* [EJERCICIO]: Devuelve sin ningún cambio las líneas de los datos que van desde la que contiene "2000x1317 pixels." hasta el final de los datos, incluidos ambos extremos.

———

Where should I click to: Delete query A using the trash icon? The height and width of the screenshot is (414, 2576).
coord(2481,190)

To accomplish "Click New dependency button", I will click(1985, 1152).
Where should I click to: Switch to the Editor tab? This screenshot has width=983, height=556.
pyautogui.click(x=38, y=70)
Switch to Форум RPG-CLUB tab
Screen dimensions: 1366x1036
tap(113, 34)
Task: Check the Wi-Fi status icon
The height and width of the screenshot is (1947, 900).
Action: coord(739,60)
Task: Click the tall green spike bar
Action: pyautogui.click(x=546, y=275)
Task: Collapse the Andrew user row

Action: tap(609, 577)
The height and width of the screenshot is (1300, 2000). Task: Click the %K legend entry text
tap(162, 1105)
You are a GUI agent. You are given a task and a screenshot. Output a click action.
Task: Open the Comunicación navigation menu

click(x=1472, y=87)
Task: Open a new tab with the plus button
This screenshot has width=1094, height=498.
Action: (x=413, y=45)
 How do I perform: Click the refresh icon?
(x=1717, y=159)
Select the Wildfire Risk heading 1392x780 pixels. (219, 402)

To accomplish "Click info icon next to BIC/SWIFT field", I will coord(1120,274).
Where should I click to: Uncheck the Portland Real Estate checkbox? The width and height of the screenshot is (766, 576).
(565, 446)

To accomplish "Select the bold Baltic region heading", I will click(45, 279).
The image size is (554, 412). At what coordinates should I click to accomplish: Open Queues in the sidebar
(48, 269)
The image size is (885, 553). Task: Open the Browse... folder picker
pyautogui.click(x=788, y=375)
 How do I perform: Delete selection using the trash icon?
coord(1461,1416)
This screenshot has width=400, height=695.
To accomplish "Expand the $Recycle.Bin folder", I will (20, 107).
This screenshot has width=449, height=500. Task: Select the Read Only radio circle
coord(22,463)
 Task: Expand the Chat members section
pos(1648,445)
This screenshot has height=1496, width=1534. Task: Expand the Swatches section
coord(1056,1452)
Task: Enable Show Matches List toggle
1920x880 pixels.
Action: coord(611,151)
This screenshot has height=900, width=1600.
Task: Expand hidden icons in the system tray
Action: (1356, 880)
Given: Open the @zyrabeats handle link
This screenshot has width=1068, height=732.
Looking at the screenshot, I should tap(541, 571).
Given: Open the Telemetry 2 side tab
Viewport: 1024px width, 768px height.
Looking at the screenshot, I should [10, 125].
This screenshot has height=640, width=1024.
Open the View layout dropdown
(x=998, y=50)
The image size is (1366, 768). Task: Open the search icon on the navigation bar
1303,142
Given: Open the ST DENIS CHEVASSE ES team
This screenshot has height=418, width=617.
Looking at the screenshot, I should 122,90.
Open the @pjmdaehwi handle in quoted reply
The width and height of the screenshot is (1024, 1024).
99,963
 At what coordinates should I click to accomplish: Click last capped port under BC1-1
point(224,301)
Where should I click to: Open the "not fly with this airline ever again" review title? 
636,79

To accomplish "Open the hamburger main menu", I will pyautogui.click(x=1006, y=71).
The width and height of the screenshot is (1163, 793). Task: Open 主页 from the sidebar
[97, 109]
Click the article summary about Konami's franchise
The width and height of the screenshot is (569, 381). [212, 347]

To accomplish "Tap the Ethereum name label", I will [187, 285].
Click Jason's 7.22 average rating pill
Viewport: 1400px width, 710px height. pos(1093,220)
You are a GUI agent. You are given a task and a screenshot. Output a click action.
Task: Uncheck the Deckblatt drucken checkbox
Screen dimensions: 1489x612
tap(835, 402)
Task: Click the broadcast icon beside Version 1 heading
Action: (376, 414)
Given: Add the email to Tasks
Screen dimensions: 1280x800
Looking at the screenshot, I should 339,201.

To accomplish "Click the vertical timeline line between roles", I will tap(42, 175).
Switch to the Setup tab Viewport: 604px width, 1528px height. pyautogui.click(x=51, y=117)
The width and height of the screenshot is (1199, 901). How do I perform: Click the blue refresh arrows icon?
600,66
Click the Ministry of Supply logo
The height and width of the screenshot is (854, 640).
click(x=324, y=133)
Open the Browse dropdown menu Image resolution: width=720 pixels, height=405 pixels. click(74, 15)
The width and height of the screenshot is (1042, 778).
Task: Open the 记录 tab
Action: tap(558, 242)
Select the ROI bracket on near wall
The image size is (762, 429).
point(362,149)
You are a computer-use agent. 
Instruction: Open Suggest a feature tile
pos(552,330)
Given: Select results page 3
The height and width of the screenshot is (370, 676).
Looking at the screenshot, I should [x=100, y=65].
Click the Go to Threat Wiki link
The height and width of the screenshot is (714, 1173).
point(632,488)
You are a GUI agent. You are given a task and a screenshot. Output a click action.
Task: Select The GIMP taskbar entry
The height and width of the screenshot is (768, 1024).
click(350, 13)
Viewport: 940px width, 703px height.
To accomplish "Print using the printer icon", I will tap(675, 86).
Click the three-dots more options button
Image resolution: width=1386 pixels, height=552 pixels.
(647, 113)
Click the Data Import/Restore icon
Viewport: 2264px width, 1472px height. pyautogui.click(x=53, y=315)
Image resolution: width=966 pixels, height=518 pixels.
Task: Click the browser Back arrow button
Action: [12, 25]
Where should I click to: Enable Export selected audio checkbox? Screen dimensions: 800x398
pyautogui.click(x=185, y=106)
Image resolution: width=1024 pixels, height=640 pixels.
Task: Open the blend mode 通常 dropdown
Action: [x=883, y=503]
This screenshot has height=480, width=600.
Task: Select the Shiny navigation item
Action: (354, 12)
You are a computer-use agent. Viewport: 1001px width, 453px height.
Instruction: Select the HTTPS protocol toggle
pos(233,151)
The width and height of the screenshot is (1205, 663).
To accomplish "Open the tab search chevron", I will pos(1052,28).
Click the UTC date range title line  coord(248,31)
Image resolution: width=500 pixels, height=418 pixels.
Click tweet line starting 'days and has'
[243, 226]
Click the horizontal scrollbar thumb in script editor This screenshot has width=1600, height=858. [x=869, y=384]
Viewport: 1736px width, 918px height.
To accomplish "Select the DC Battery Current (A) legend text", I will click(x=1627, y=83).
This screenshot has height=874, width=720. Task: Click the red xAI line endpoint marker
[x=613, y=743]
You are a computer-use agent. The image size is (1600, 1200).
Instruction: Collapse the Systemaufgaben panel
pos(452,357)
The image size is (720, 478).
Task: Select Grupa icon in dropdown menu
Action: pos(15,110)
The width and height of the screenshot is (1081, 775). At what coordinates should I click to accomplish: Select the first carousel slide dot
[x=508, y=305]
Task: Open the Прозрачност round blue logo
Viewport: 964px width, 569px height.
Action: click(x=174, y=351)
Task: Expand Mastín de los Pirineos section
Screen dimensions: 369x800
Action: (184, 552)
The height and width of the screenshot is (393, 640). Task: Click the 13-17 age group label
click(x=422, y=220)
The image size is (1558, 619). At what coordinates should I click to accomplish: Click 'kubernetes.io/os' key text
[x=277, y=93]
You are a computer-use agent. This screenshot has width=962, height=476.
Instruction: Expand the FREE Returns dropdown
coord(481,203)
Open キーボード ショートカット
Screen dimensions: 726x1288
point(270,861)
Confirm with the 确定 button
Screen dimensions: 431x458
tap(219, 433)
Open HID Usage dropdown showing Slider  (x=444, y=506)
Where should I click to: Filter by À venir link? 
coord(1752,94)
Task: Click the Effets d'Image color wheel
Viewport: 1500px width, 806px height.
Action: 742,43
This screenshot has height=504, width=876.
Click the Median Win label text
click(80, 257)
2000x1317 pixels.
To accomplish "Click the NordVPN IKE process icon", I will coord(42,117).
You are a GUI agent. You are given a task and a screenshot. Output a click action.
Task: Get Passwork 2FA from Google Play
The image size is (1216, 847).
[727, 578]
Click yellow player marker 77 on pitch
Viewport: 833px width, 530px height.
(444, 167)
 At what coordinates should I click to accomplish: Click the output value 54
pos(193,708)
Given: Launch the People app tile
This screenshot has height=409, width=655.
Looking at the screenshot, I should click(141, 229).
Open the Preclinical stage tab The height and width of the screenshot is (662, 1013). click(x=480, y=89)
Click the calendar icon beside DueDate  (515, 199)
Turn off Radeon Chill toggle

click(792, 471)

———

* [RESPUESTA]:
2000x1317 pixels.
To accomplish "Click the NordVPN IKE process icon", I will coord(42,117).
You are a GUI agent. You are given a task and a screenshot. Output a click action.
Task: Get Passwork 2FA from Google Play
The image size is (1216, 847).
[727, 578]
Click yellow player marker 77 on pitch
Viewport: 833px width, 530px height.
(444, 167)
 At what coordinates should I click to accomplish: Click the output value 54
pos(193,708)
Given: Launch the People app tile
This screenshot has height=409, width=655.
Looking at the screenshot, I should click(141, 229).
Open the Preclinical stage tab The height and width of the screenshot is (662, 1013). click(x=480, y=89)
Click the calendar icon beside DueDate  (515, 199)
Turn off Radeon Chill toggle

click(792, 471)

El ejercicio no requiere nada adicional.